Physics Chat
Exploring the phase space of 3D Artificial Spin-ice systems
Speaker: Vani Lanka (Dr Sam Ladak's group)
Date: Thursday 9 February 2023
Time: 14:30
Venue: Queen's buildings North N3.23 with zoom live streaming
Artificial spin-ices (ASI) consist of periodically/aperiodically arranged nanomagnets on lattice sites moulded to various geometries. Extensive research upon frustration has shown limitations in 2D, therefore extending these systems into 3D gives rise for unconventional states of matter to be studied.
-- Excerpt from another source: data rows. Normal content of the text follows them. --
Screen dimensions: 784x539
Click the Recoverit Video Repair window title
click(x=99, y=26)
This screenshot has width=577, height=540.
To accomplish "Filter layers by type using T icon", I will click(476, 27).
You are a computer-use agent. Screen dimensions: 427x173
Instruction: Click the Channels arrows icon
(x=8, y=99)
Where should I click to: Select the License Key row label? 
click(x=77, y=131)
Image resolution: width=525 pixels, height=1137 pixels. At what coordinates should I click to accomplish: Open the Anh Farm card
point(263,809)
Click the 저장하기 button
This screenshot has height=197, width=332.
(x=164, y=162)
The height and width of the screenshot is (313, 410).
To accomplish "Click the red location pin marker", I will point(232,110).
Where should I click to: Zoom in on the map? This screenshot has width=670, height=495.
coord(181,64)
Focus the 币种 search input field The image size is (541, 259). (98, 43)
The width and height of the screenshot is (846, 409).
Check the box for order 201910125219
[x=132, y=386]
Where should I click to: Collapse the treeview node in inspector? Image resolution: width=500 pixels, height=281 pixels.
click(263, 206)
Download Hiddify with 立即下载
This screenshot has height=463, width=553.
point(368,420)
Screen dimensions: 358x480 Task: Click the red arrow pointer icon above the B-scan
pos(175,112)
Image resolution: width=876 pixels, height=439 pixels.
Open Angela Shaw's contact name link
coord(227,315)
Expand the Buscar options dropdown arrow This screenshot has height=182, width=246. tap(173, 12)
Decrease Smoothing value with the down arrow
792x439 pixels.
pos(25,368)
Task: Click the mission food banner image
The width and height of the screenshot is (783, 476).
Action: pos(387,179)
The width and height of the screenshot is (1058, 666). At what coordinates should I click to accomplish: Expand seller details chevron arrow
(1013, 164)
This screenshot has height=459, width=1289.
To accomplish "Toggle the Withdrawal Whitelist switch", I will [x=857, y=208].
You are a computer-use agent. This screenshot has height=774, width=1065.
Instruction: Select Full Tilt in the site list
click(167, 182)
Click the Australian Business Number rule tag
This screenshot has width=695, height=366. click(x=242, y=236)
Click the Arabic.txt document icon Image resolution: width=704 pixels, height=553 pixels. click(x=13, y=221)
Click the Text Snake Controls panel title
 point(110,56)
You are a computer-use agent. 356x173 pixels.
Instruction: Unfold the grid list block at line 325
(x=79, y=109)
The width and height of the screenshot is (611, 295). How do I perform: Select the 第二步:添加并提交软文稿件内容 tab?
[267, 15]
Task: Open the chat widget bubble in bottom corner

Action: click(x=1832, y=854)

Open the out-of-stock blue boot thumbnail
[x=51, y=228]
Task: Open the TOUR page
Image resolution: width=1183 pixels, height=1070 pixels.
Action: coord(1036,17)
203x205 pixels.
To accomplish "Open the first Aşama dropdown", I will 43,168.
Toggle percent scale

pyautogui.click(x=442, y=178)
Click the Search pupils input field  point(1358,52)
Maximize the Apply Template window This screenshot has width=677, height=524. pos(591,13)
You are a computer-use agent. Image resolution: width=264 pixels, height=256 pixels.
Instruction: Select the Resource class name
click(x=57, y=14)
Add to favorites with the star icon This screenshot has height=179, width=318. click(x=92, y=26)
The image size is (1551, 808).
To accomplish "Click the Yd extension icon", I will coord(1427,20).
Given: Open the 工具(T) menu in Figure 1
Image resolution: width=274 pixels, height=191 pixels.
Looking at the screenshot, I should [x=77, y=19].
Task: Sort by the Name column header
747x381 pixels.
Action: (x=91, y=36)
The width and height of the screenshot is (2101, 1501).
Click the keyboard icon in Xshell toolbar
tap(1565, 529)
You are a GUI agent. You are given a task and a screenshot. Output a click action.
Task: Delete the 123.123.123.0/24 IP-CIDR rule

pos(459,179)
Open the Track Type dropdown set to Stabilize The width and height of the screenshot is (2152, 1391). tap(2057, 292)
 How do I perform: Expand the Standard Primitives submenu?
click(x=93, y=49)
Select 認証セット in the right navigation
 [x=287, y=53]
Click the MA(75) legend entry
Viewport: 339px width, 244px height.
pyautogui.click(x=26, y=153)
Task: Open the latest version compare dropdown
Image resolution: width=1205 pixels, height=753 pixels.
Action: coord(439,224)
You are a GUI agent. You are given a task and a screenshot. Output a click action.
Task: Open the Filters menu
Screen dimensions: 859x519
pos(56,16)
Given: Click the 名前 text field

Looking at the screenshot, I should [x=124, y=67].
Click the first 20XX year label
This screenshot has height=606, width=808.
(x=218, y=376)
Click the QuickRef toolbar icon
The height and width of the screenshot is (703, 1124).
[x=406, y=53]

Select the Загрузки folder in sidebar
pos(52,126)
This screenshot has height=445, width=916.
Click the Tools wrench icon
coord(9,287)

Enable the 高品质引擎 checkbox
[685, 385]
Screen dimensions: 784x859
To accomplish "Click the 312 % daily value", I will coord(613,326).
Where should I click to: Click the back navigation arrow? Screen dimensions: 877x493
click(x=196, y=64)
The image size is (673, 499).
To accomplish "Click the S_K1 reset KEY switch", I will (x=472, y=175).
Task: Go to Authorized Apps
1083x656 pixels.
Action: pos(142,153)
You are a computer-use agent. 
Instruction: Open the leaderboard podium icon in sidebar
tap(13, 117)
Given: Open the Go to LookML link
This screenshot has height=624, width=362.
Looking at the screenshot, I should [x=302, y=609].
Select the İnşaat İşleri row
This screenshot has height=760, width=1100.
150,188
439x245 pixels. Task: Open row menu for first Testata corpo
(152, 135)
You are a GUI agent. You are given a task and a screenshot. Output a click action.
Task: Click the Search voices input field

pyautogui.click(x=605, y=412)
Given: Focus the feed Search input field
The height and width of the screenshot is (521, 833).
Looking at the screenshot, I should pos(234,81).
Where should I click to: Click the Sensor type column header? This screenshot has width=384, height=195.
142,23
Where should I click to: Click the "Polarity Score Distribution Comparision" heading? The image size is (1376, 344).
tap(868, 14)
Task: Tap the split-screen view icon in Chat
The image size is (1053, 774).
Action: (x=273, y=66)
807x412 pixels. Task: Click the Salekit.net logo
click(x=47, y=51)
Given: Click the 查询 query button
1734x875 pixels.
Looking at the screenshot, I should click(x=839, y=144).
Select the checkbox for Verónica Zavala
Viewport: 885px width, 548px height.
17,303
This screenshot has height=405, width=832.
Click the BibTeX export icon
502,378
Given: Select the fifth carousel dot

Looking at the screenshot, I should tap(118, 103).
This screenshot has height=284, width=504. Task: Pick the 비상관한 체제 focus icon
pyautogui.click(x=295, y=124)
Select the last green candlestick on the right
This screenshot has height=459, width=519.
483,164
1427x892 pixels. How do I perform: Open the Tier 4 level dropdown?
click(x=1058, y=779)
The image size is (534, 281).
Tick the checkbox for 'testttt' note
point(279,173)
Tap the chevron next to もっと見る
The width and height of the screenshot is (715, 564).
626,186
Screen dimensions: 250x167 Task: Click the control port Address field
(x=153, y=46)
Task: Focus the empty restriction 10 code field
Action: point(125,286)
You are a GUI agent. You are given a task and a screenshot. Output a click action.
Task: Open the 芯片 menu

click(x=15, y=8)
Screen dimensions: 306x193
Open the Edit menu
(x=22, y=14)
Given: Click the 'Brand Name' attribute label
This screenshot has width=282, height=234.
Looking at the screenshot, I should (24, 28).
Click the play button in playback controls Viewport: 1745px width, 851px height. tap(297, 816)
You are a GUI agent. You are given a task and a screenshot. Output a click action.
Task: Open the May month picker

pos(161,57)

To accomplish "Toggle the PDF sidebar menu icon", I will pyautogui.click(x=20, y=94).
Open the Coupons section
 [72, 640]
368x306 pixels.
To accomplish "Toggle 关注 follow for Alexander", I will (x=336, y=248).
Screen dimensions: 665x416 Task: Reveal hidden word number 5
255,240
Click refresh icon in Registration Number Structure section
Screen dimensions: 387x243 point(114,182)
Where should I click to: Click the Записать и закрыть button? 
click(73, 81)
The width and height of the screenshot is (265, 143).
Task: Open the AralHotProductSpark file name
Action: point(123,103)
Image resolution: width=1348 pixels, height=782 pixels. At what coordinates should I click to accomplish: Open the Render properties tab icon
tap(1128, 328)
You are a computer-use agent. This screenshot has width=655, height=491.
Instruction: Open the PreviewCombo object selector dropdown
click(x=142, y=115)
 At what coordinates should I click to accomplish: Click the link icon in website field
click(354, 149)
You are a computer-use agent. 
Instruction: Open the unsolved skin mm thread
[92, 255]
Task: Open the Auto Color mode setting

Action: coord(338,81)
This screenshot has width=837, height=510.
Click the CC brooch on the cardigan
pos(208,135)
In particular emergent magnetic monopoles, spin textures and dynamics. 3DASI follows local ordering principles, known as the ice rules, which aim to minimise magnetic charge. This research aims to develop energetically favourable 3DASI systems with extensively degenerate ground states, allowing artificial monopoles to move in a divergence-free vacuum. Two-photon lithography has allowed bulk spin ice geometries to be fabricated with high spatial resolution, potentially overcoming the limitations seen in 2D. By performing magnetic force microscopy (MFM) studies with the aid of micromagnetic simulations, magnetic monopole defects and transport within the lattice have been realised, revealing glimpses of charge ordered ground states. Monte Carlo simulations have demonstrated a rich phase diagram of ground states including various charge ordered states. Thus far our work has suggested that charge ordered ground states are achievable with regions of highly correlated magnetic charge. Our recent research aims to adjust lattice parameters, wire thickness/length and surface energetics to directly visualise the ground state. We model an annealing process using various demagnetising protocols. We also present future advances within exploration of the phase space via thermally active ASI aims to isolate magnetic monopoles. Dynamically, these systems open up a collection of technological applications through advancing memory, data storage and encryption. Overall, the field of artificial spin-ice has significant avenues to explore with exciting outcomes for the future.
References:
1. Williams, G., Hunt, M., Boehm, B. et al. Two-photon lithography for 3D magnetic nanostructure fabrication. Nano Res. 11, 845-854 (2018).
2. May, A., Hunt, M., Van Den Berg, A. et al. Realisation of a frustrated 3D magnetic nanowire lattice. Commun Phys 2, 13 (2019).
3. May, A., Saccone, M., van den Berg, A. et al. Magnetic charge propagation upon a 3D artificial spin-ice. Nat Commun 12, 3217 (2021).